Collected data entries
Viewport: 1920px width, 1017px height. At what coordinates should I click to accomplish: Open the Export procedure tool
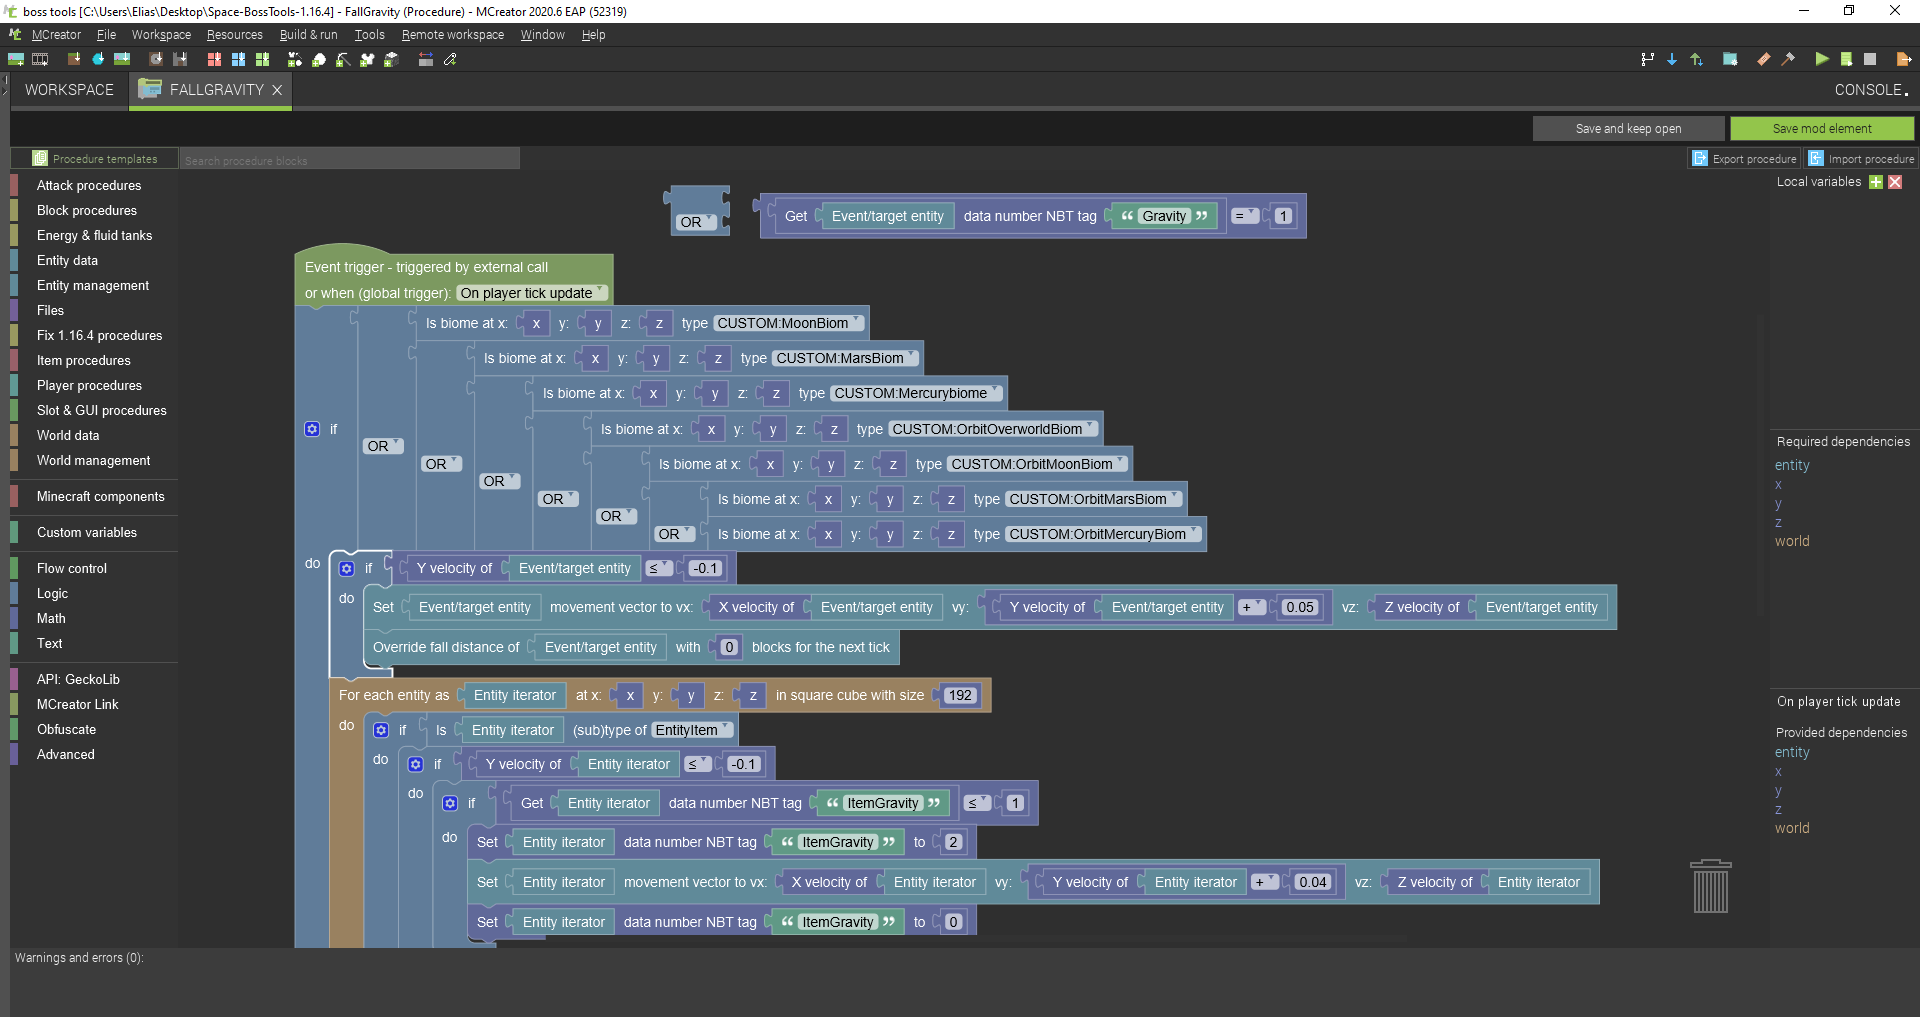click(1744, 158)
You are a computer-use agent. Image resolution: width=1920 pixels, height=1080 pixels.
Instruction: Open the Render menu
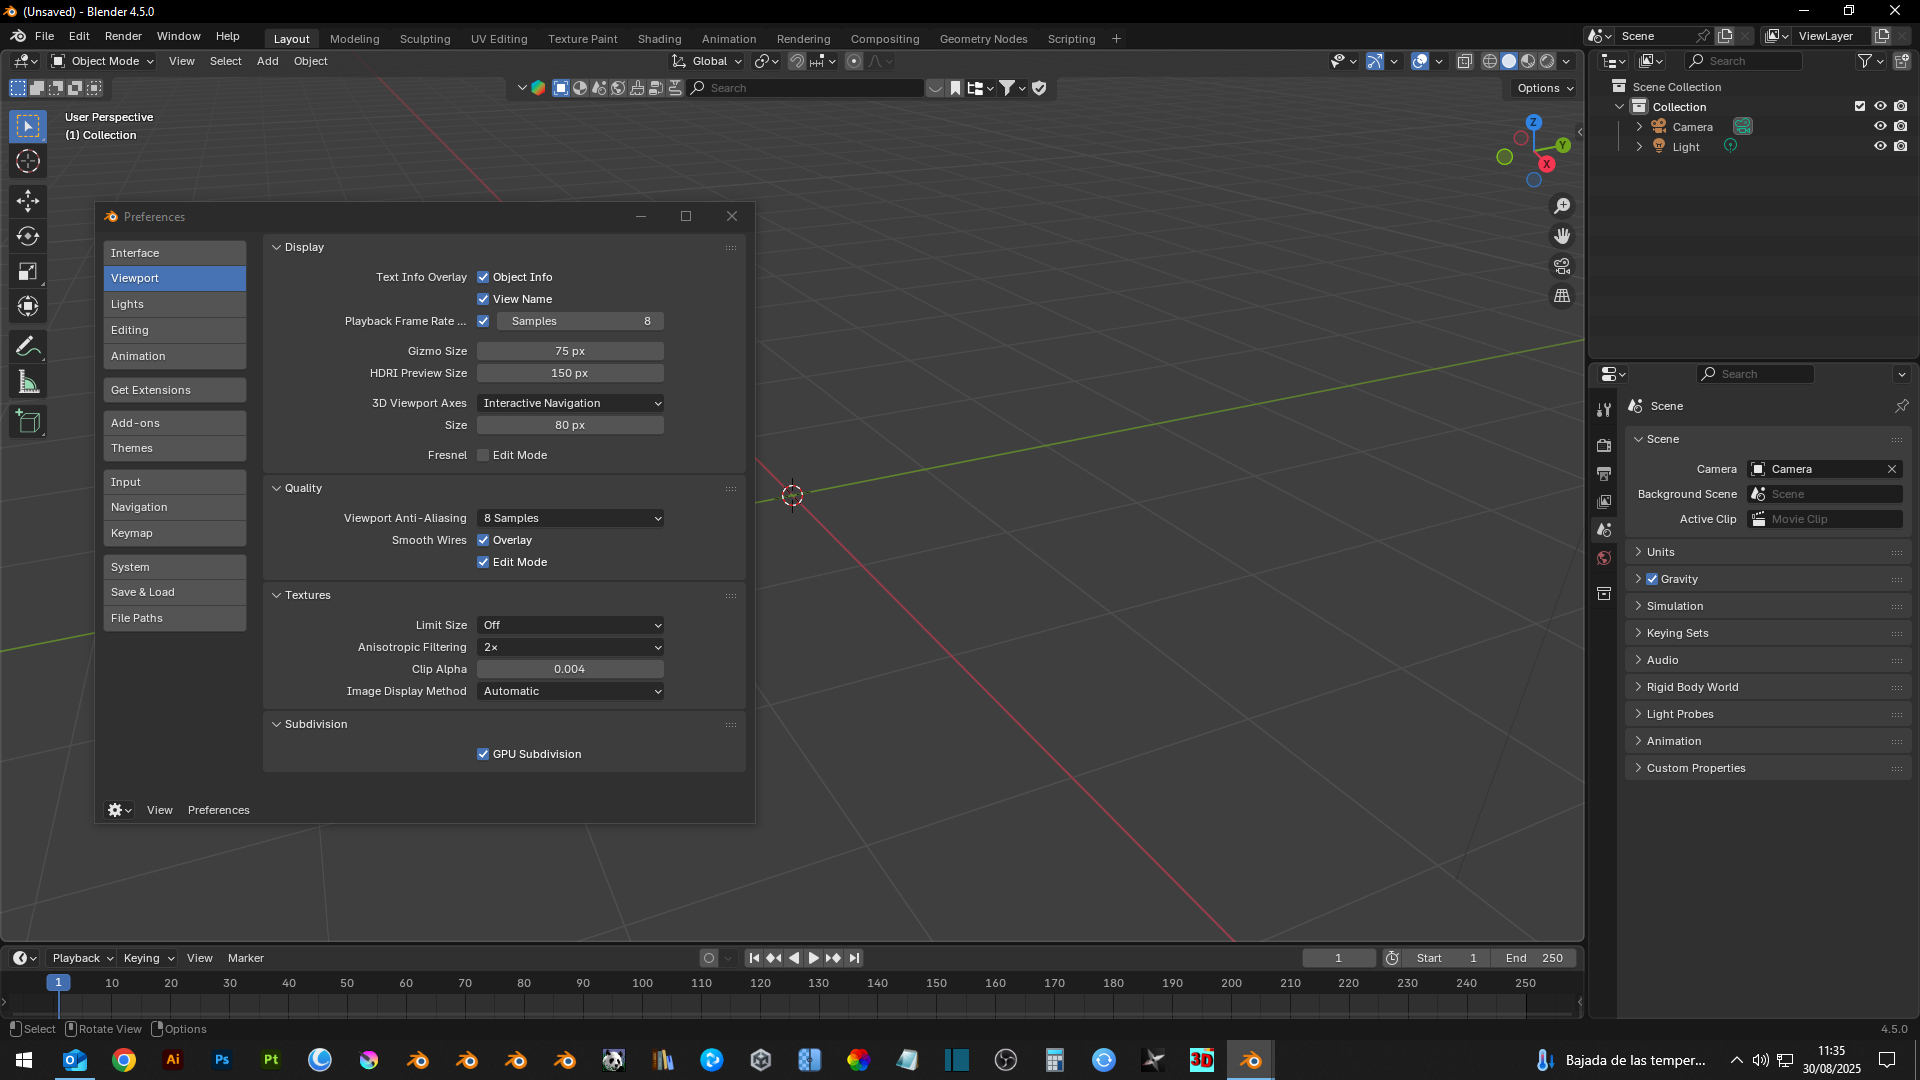pyautogui.click(x=123, y=36)
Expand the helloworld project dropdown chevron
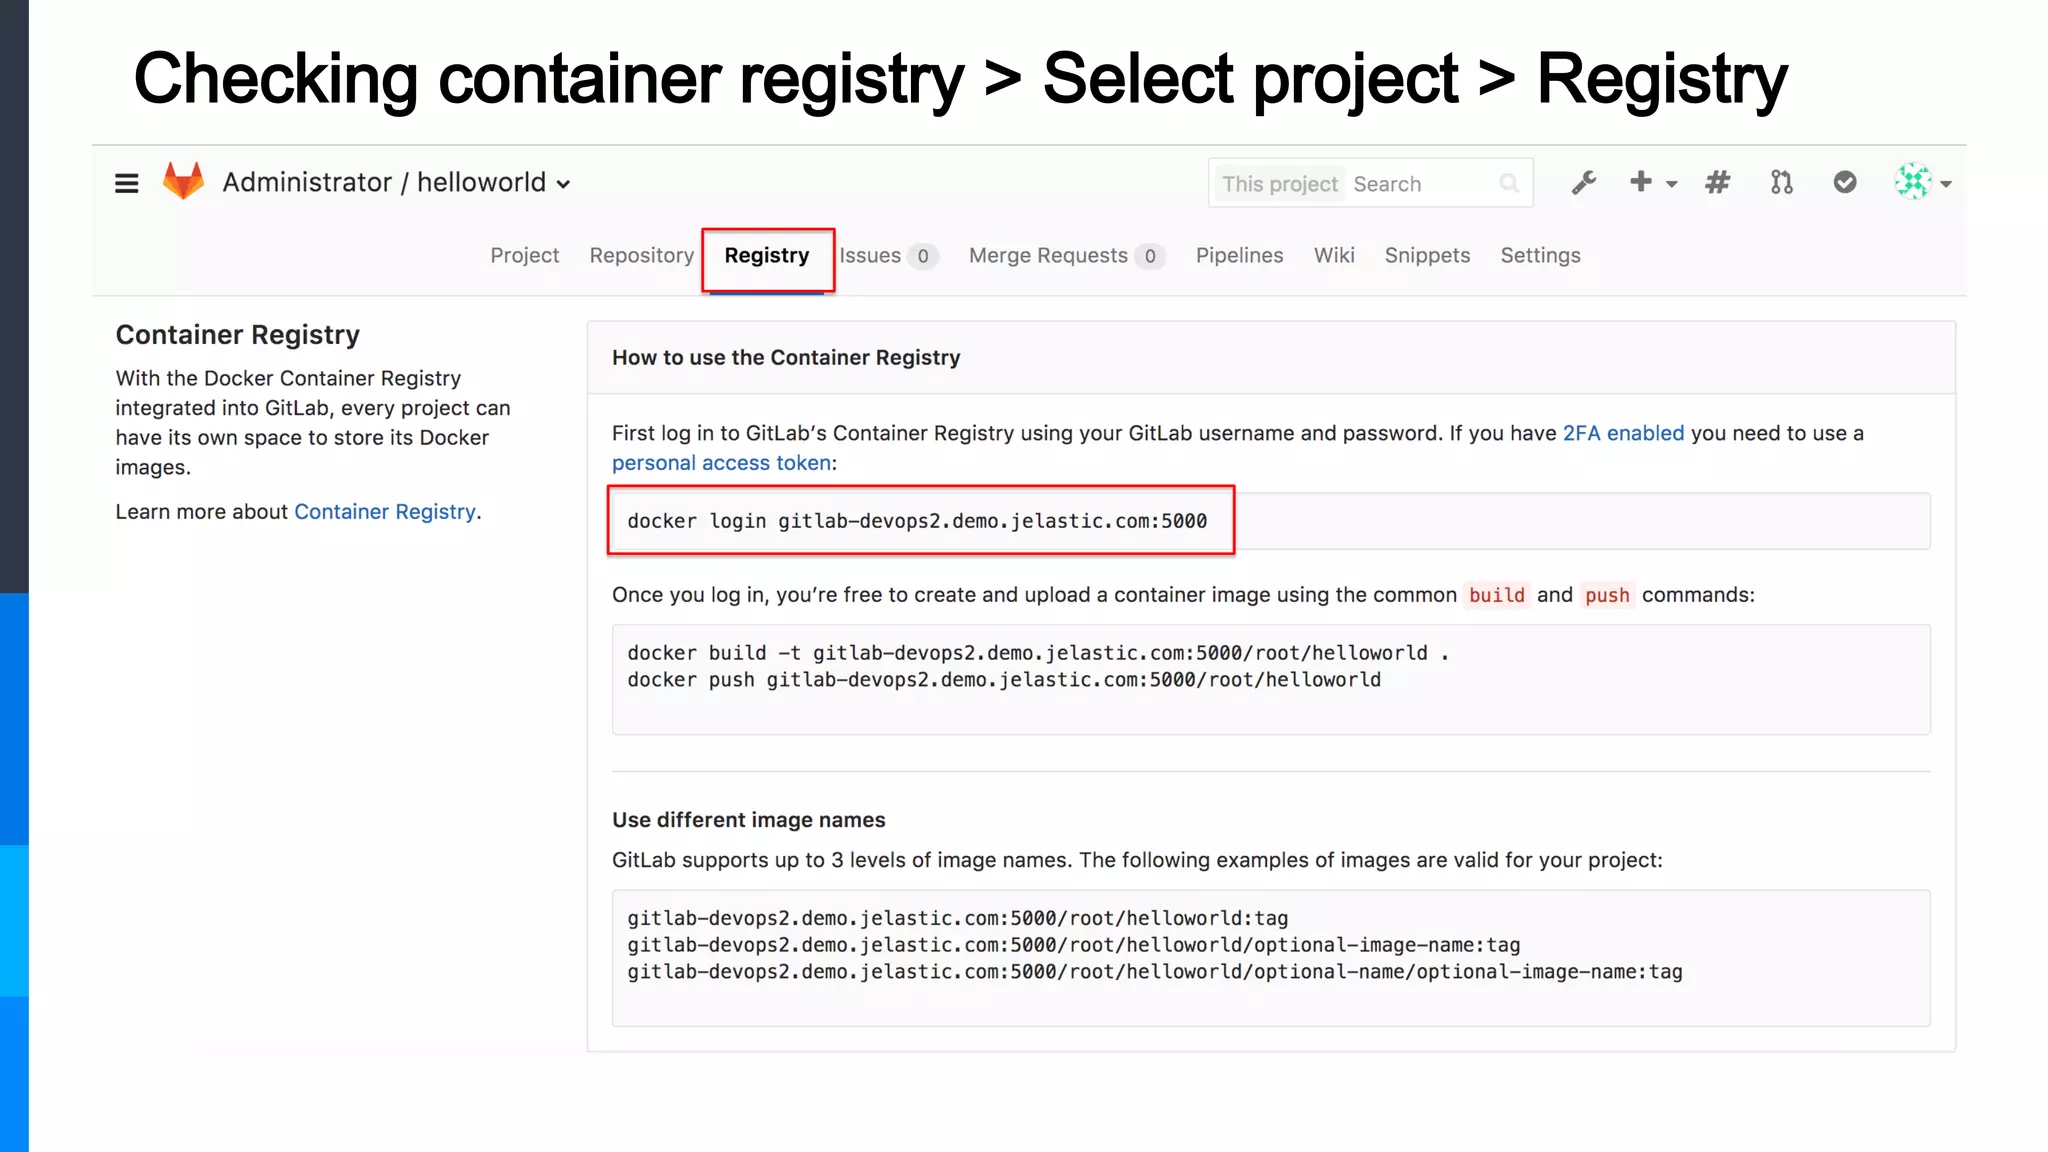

What to produce. A verbatim copy of all the records, minus the pictures, is the expected answer.

Solution to this problem.
Viewport: 1920px width, 1017px height. At what coordinates should I click to accomplish: Open the Export procedure tool
click(1744, 158)
You are a computer-use agent. Image resolution: width=1920 pixels, height=1080 pixels.
Instruction: Open the Render menu
pyautogui.click(x=123, y=36)
Expand the helloworld project dropdown chevron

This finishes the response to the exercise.